• Exercise prompt: Copy the records from the line containing "Describe the element at coordinates (182, 430)" through the line containing "at that location.", replacing "screenshot" with "screen image" and keeping everything else the same. Leave the pictures out.

• Material supplied:
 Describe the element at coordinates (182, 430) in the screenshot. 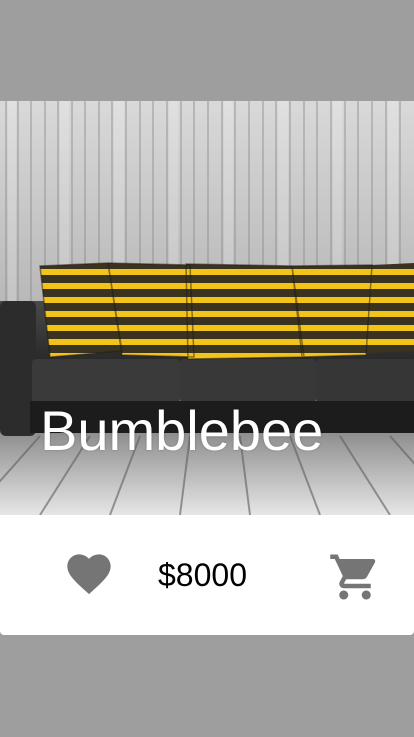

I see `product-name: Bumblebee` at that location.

* * *

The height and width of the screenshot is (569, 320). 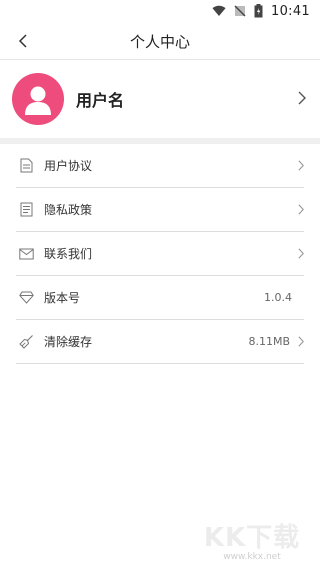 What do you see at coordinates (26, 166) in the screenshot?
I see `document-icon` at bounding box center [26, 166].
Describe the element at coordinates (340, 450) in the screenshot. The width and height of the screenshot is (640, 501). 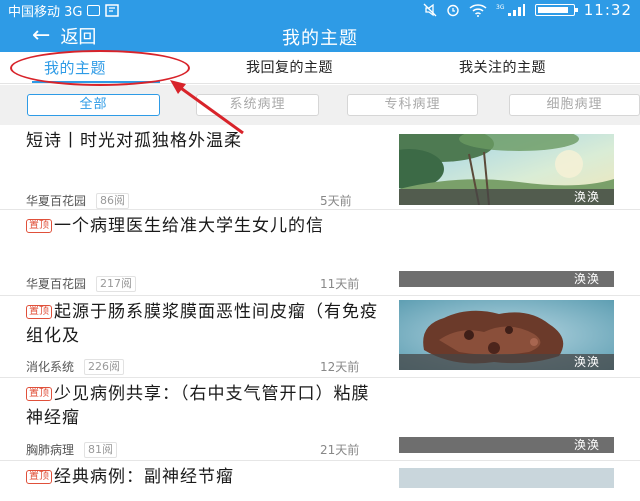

• Solution to this task:
 Describe the element at coordinates (182, 430) in the screen image. 

I see `product-name: Bumblebee` at that location.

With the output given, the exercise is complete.